Quantitative predictions based on physically realistic and interpretable models
Surflex-QMOD addresses the physical linkage between a model for predicting ligand affinity and molecular binding modes. As a result, Surflex-QMOD provides more than a mathematical model for numerical predictions of binding affinities but also provides a physically interpretable model of the protein binding pocket and ligand poses that explain the physical properties responsible for ligand binding. By design, this enables one to make a direct correspondence between the physical process of protein-ligand binding and the act of prediction.
With Surflex-QMOD, discovery scientists can:
- Make quantitative predictions of a drug candidate's affinity for its target
- Assess the confidence of quantitative predictions
- Quantify the novelty of drug candidate molecules
- Leverage SAR from one chemotype to make accurate predictions for novel chemotypes.

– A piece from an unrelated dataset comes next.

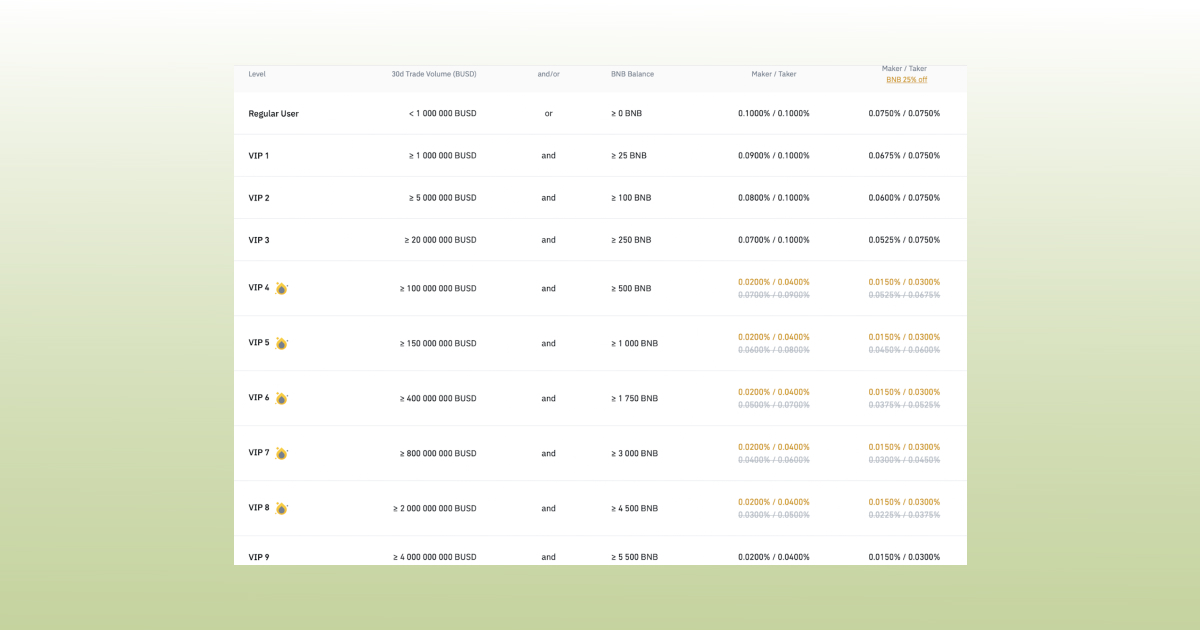Select the ≥ 4 000 000 000 BUSD volume cell

click(x=434, y=557)
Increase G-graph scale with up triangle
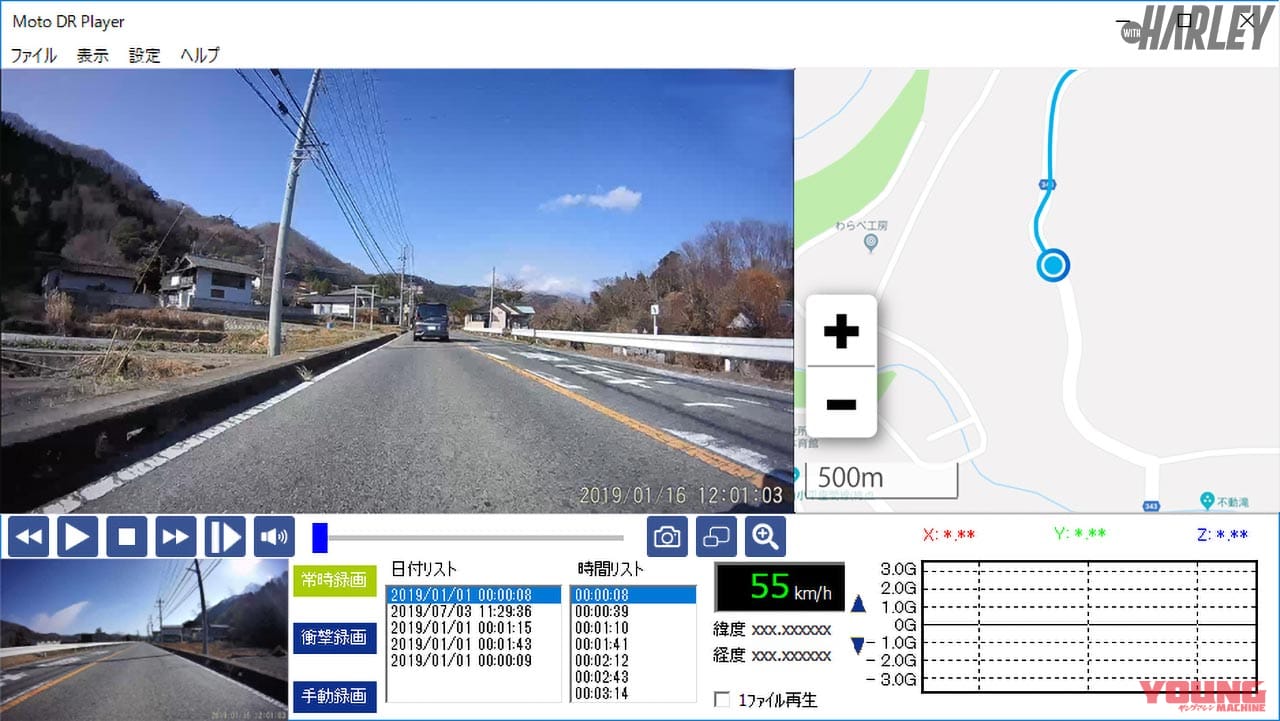The image size is (1280, 721). tap(858, 604)
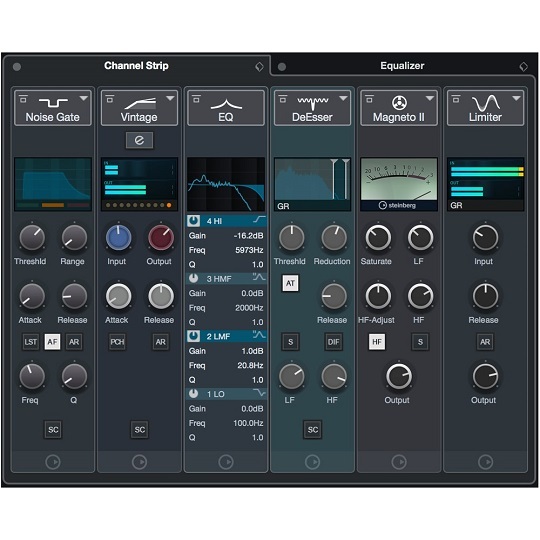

- Combine SAR information from multiple chemotypes into a single model.
Using ligand SAR data, Surflex-QMOD constructs a physically realistic model of a binding pocket and the biologically relevant poses of the ligands. Although protein structural information is not required for constructing accurate Surflex-QMOD models, this data can be combined with ligand SAR data to improve both model accuracy and applicability. Surflex-QMOD provides a powerful bridge that allows you to integrate ligand SAR information and receptor structure information to generate physically consistent and highly predictive models. Surflex-QMOD has demonstrated predictive accuracy on a broad domain of therapeutically relevant targets such on enzymes, G-protein coupled receptors, and ligand-gated ion channels.